Dale Earnhardt Jr. doesn’t believe the motorsports community has seen the last of Harvick
as a NASCAR car owner.
“He has been a really, really smart owner in that (Nationwide) series, done a lot of great things for that series,” Earnhardt Jr. said. “I think that being an owner is a whole lot harder than being a driver in the series. I tip my hat to anyone who tries to build a car in that series or any series for that matter.”
Jeff Gordon, who has focused solely on the Cup series since making his debut in it in November 1992, noted the truck series was a “tough business”, especially when it was done at the level KHI was doing it.

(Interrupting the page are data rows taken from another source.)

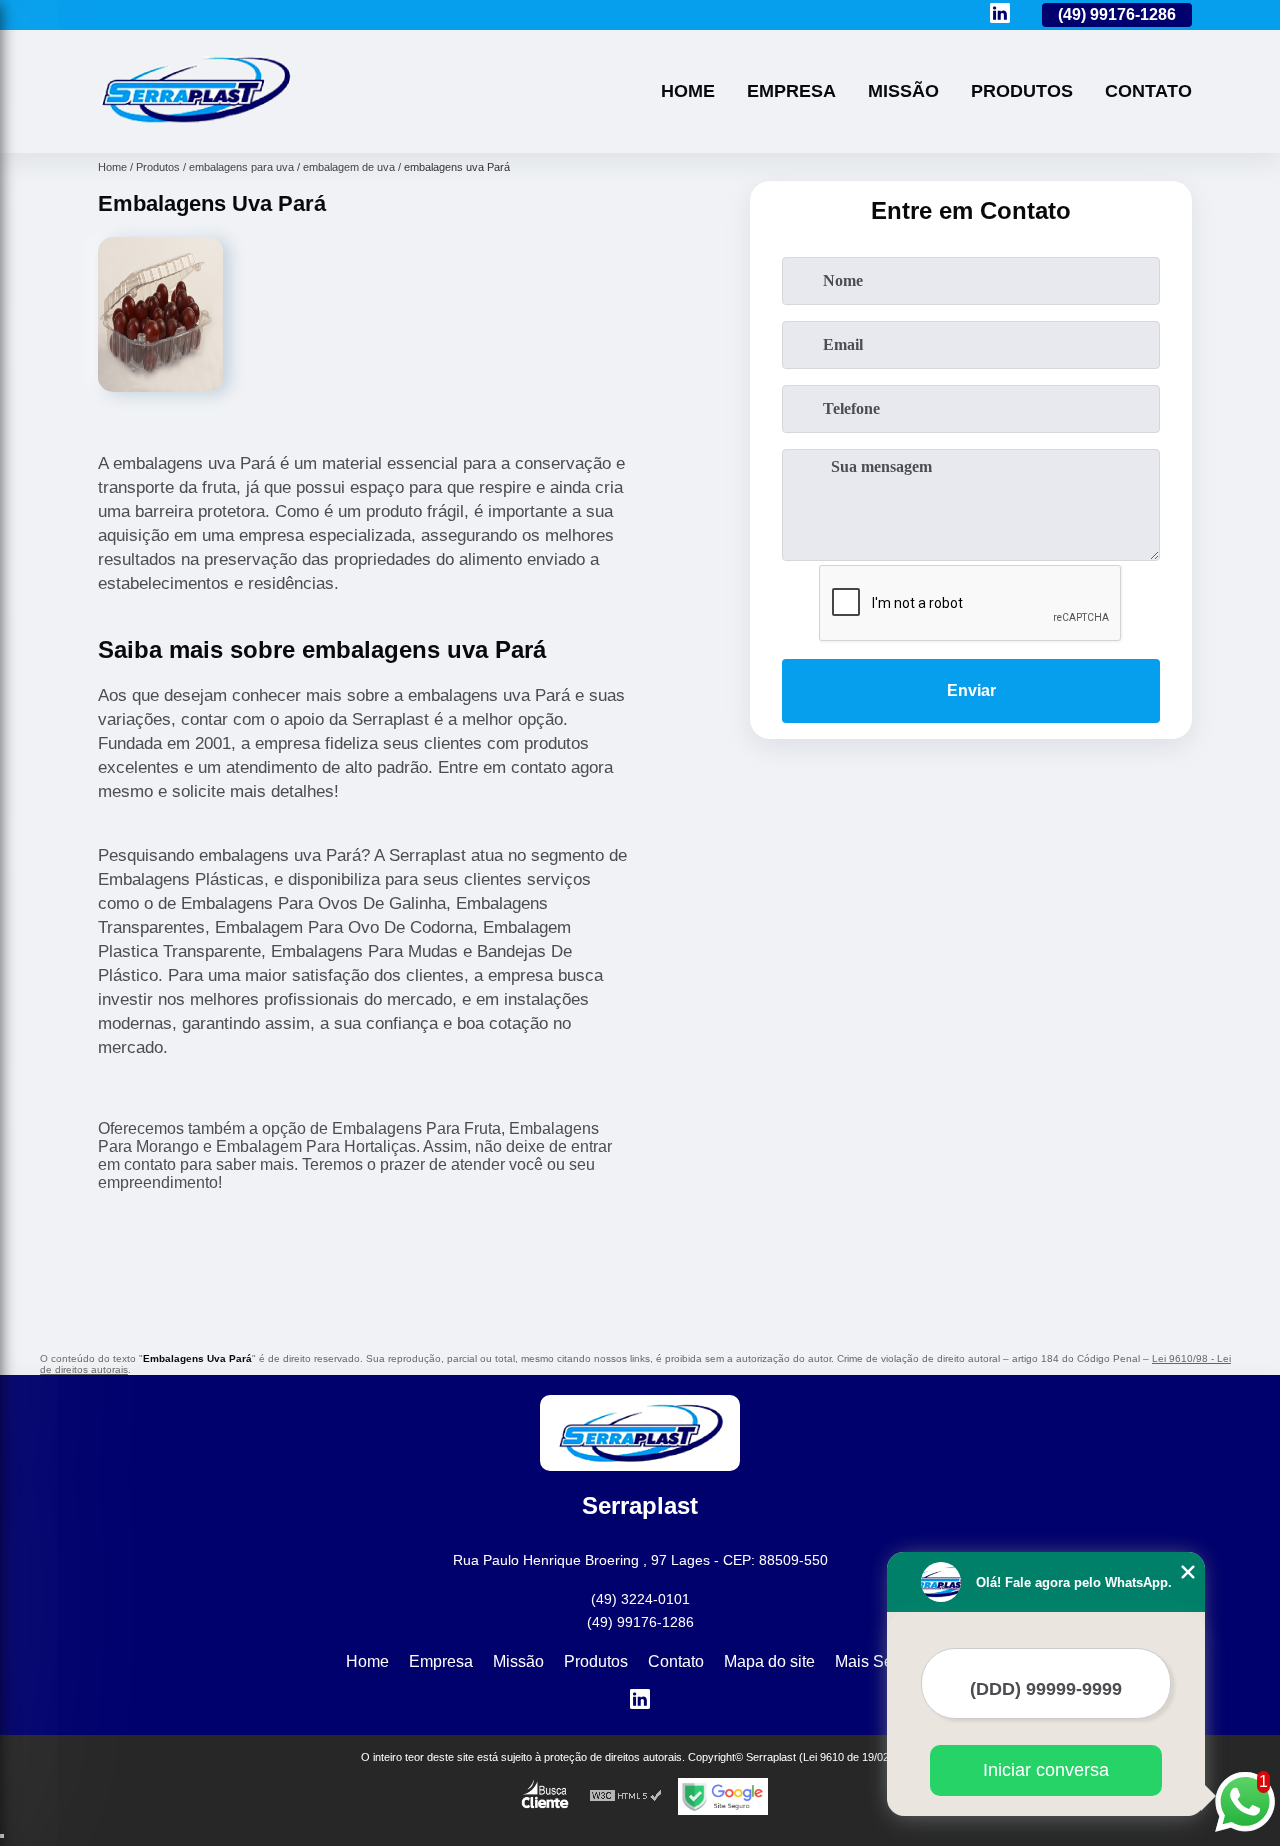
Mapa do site (769, 1661)
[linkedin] (1000, 14)
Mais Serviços (885, 1661)
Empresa (791, 91)
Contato (1148, 91)
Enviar (971, 690)
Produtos (1022, 91)
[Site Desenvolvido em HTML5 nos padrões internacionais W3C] (626, 1796)
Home (688, 91)
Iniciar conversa (1046, 1770)
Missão (903, 91)
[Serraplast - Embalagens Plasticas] (195, 127)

“They’re building top-notch quality trucks and it costs a lot to do that and it’s tough to recoup that investment,” Gordon continued. “I learned a long time ago that being a car owner in racing is a hobby. It’s not a business. At the Cup level there’s a few that have been very fortunate to have made a living out of it, but it’s still very, very tough. I’ve always know that’s not something that I want to get involved with. I’m partners with Rick (Hendrick), but he has the car business, the automotive side of it to fall back on, so I think that’s important.
“I’ve built up my business (over the years), but not necessarily a team business. It’s been licensing, merchandising, outside investments in real estate and different things like that. I’ve built some houses along the way, sold some houses. I think all of us need projects.”